Objective →
Reproduce these records verbatim, beginning with the line that contains "Click the sofa in the basement Salon" and continuing through the line that contains "(x=404, y=313)", with both of those lines included.

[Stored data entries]
* * * * * * *
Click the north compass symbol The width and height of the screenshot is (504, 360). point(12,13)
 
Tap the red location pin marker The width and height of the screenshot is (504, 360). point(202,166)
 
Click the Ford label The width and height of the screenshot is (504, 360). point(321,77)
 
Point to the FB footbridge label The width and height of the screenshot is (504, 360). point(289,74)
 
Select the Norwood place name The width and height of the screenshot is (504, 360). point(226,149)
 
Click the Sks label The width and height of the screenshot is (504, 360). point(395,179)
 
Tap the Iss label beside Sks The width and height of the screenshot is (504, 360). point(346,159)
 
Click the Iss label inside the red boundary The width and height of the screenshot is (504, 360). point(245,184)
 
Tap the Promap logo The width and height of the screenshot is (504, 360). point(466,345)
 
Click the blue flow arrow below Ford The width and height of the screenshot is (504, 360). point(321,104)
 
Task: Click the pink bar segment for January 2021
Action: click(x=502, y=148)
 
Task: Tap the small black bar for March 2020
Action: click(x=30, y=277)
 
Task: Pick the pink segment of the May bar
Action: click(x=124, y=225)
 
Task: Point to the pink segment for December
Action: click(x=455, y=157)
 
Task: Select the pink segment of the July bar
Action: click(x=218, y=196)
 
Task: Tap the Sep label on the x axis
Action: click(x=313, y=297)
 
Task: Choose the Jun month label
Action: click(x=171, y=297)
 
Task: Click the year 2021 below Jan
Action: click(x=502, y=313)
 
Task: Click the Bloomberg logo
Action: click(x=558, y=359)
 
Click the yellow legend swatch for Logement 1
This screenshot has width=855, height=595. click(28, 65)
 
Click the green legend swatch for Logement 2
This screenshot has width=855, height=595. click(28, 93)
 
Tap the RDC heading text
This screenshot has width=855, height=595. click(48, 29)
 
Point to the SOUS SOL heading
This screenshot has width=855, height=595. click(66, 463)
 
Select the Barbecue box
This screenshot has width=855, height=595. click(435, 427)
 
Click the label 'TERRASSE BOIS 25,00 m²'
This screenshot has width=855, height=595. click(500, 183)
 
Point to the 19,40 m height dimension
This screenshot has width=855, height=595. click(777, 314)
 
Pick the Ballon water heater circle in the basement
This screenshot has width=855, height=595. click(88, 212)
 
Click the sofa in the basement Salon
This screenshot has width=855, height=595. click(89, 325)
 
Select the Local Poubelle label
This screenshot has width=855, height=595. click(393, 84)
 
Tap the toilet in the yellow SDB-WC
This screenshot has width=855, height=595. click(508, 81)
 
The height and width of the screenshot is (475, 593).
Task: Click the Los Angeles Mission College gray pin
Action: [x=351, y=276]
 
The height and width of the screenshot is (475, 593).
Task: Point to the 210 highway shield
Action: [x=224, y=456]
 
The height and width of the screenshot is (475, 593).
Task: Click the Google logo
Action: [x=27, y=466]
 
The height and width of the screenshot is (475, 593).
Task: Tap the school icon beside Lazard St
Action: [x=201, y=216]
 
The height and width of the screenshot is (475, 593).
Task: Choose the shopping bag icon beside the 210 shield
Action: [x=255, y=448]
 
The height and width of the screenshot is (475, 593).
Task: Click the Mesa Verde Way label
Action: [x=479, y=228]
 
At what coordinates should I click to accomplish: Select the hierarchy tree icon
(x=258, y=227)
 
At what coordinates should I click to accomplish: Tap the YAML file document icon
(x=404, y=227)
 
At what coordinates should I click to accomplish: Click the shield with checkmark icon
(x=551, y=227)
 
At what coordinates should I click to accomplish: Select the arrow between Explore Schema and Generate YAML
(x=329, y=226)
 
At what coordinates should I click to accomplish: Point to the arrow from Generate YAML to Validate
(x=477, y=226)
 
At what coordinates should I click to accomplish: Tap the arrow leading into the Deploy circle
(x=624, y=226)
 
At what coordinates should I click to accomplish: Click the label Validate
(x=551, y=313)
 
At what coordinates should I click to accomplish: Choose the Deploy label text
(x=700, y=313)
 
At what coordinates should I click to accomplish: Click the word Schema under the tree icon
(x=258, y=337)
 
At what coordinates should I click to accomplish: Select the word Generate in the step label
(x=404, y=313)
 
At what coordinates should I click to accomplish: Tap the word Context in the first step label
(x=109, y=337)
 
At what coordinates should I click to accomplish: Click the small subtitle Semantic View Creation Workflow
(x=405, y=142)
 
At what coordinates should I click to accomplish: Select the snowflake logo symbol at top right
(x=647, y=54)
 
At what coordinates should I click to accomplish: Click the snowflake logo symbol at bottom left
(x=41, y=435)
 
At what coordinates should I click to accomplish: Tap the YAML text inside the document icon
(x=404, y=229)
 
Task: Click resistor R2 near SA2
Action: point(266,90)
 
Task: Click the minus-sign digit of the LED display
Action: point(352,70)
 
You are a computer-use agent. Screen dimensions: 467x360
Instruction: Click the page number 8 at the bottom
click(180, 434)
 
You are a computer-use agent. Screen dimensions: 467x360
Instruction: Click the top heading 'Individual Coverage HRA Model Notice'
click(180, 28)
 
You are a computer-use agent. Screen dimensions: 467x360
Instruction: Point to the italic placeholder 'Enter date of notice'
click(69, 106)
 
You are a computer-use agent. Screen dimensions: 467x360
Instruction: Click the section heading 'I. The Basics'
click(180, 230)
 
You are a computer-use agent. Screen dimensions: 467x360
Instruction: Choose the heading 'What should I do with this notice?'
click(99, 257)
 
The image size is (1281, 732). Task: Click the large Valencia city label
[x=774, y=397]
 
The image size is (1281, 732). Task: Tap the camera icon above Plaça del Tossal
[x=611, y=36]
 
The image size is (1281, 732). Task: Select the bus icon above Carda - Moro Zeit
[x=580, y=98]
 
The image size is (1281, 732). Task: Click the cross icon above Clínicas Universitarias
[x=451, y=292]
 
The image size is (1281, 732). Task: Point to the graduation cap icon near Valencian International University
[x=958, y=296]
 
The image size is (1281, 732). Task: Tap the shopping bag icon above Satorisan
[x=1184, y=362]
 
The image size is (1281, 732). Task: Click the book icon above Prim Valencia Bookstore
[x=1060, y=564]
* * * * * * *
Output of the exercise →
Click the sofa in the basement Salon
This screenshot has width=855, height=595. click(89, 325)
 
Select the Local Poubelle label
This screenshot has width=855, height=595. click(393, 84)
 
Tap the toilet in the yellow SDB-WC
This screenshot has width=855, height=595. click(508, 81)
 
The height and width of the screenshot is (475, 593).
Task: Click the Los Angeles Mission College gray pin
Action: [x=351, y=276]
 
The height and width of the screenshot is (475, 593).
Task: Point to the 210 highway shield
Action: [x=224, y=456]
 
The height and width of the screenshot is (475, 593).
Task: Click the Google logo
Action: [x=27, y=466]
 
The height and width of the screenshot is (475, 593).
Task: Tap the school icon beside Lazard St
Action: [x=201, y=216]
 
The height and width of the screenshot is (475, 593).
Task: Choose the shopping bag icon beside the 210 shield
Action: [x=255, y=448]
 
The height and width of the screenshot is (475, 593).
Task: Click the Mesa Verde Way label
Action: [x=479, y=228]
 
At what coordinates should I click to accomplish: Select the hierarchy tree icon
(x=258, y=227)
 
At what coordinates should I click to accomplish: Tap the YAML file document icon
(x=404, y=227)
 
At what coordinates should I click to accomplish: Click the shield with checkmark icon
(x=551, y=227)
 
At what coordinates should I click to accomplish: Select the arrow between Explore Schema and Generate YAML
(x=329, y=226)
 
At what coordinates should I click to accomplish: Point to the arrow from Generate YAML to Validate
(x=477, y=226)
 
At what coordinates should I click to accomplish: Tap the arrow leading into the Deploy circle
(x=624, y=226)
 
At what coordinates should I click to accomplish: Click the label Validate
(x=551, y=313)
 
At what coordinates should I click to accomplish: Choose the Deploy label text
(x=700, y=313)
 
At what coordinates should I click to accomplish: Click the word Schema under the tree icon
(x=258, y=337)
 
At what coordinates should I click to accomplish: Select the word Generate in the step label
(x=404, y=313)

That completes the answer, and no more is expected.